Using calculator with descriptive statistics outputs

PaulLardet · January 29, 2024, 4:54pm

I am trying to use “Descriptive statistics” as an entry to calculator :

I want to calculate the mean+2sigma for each time step, but it seems not possible to use “mean” and “standard deviation” variables at the same time in the calculator. No output array is created in this case.
Is this because these two variables are on separated lines in the table output of “descriptive statistics ?”

Do I miss anything ?

dcthomp · January 29, 2024, 5:47pm

You are correct; the two values are in different tables; the calculator expects the input columns to be in the same table. The spreadsheet view appends the table rows to one another for viewing but they are not really part of the same data.

Unfortunately this means you need to fetch the mean and standard deviation values from their respective tables. A simple python filter could do this. But if you are going to write a python filter, you might as well have it output exactly what you want (mean + 2*sigma).

The python calculator filter provides similar functionality to DescriptiveStatistics; you might look into using it to compute the mean and standard deviations instead of the DescriptiveStatistics filter.

Kenneth_Moreland · January 29, 2024, 6:03pm

Does anyone know why the statistics filter is designed this way? This definitely seems like an anti-feature. I cannot think of a good use case for splitting the output into two tables. And even if one existed, it would be a lot easier to use the Pass Arrays filter to subselect columns than to combine the tables together.

Kenneth_Moreland · January 29, 2024, 6:27pm

Here is a more helpful replay than my last one. Rather than make a Programmable Filter to compute (mean + 2*sigma) as @dcthomp suggested, it might be easer (or at least more generally applicable) to use a Programmable Filter to merge the tables together. You can do that by adding the Programmable Filter to the statical model of the statistics output, set the Output Data Set Type to vtkTable, and set the script to

inblocks = inputs[0]

for block in inblocks:
  for cIndex in range(block.GetNumberOfColumns()):
    output.AddColumn(block.GetColumn(cIndex))

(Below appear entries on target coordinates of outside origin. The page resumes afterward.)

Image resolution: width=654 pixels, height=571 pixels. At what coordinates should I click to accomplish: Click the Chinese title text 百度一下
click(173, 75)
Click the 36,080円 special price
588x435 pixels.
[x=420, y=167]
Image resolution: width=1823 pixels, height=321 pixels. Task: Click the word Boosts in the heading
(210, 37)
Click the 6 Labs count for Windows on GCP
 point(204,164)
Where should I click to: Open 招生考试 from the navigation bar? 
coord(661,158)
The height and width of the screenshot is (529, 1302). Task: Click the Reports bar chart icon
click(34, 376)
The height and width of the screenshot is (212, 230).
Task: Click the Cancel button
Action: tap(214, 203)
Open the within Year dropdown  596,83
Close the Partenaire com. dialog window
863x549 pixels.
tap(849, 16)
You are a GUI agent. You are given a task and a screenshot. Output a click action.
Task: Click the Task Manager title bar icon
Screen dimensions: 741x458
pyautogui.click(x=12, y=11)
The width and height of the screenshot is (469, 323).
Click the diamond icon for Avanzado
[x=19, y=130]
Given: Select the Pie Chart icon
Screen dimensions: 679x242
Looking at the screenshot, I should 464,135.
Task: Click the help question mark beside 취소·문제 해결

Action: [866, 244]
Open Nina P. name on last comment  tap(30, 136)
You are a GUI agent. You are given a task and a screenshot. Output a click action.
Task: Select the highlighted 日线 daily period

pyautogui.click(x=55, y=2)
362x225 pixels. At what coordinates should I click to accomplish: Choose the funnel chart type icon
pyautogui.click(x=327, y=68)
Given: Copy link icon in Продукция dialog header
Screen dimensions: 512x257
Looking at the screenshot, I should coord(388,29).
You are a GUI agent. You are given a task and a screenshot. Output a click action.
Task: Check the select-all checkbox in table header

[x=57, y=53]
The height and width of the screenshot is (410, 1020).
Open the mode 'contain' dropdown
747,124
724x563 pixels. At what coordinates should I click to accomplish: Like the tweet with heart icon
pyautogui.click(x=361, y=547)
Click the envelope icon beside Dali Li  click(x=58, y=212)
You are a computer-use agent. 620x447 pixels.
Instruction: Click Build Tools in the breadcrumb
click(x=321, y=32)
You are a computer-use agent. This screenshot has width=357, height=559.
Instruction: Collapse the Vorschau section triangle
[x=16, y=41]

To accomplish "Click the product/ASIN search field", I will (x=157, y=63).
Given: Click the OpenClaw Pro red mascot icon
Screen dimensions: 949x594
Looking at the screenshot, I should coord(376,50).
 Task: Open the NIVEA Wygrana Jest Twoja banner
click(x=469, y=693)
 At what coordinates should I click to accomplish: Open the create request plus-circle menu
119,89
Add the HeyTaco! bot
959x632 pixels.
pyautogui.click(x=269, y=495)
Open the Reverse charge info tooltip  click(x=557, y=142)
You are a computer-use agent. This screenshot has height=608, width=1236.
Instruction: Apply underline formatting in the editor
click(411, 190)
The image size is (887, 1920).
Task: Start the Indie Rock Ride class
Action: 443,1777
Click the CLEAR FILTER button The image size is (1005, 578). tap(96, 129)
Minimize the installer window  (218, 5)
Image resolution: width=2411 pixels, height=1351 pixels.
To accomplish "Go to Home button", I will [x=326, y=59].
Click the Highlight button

This filter will merge the columns of the two blocks in the table. You can then apply the Calculator to the output of that to compute your expression.

To make this even easier, I encapsulated this into a custom filter. To use it, download this file:

merge-table-blocks.cpd (2.9 KB)

Then in ParaView go to Tools → Manage Custom Filters.... Click on Import and then select this file. After you do that, you will have a new filter in ParaView named Merge Table Blocks that will do the table merging without you having to write the Python code each time.

dcthomp · February 1, 2024, 3:37pm

@Kenneth_Moreland The VTK statistics filters were designed to model the process by which statistics are evaluated:

learning a minimal model from data,
deriving statistics from the model,
assessing data (either the data used during learning or other data),
and testing the model’s hypothesis.

The first table holds the minimal model (i.e., no redundant information – in this case the raw moments) while the second table holds statistics derived from the minimal model (mean, variance, skewness, kurtosis). The VTK filters can be configured to only perform subsets of the above and many meaningful pipelines may not wish to compute derived statistics. Some of the filters require significant computation to produce derived statistics (e.g., p-values).

While you can argue that these filters are an anti-pattern for ParaView, I think they simply expose an unfeature (or missing feature) of ParaView: that there is no way for filters to report small data back to the client for use by downstream filters. If filters could output something marked for ParaView as “named values,” then filters like the Calculator, the property-link system, Annotate Time, Annotate Selection, Annotate Global Fields, Mesh Quality, Integrate Attributes, and so forth would be much more useful because “named values” like the mean, variance, or integral quantities could be used to scale things, set thresholds, link to camera parameters, etc.

PaulLardet · February 1, 2024, 4:08pm

Many thanks for your answers,
@Kenneth_Moreland, your custom filter do the job for the moment.
I will take some time later to script something more specific to my problem.

Kenneth_Moreland · February 1, 2024, 4:37pm

I understand the use case of turning on/off desired statistics to avoid unnecessary computation. But that seems completely independent of the issue of putting the results in separate blocks. There are lots of filters that allow you to turn on/off the computation of fields. For example, Gradient has lots of derived values that can be turned on/off. But it would be pointless to put the Q Criterion into a separate block than the Gradient.

Why wouldn’t the statistics filter work the same? Add or remove columns in the output table based on which are selected to be computed.

I agree that this a weak point of ParaView. That is all the more reason not to make the problem objectively worse by making the small data even harder to work with.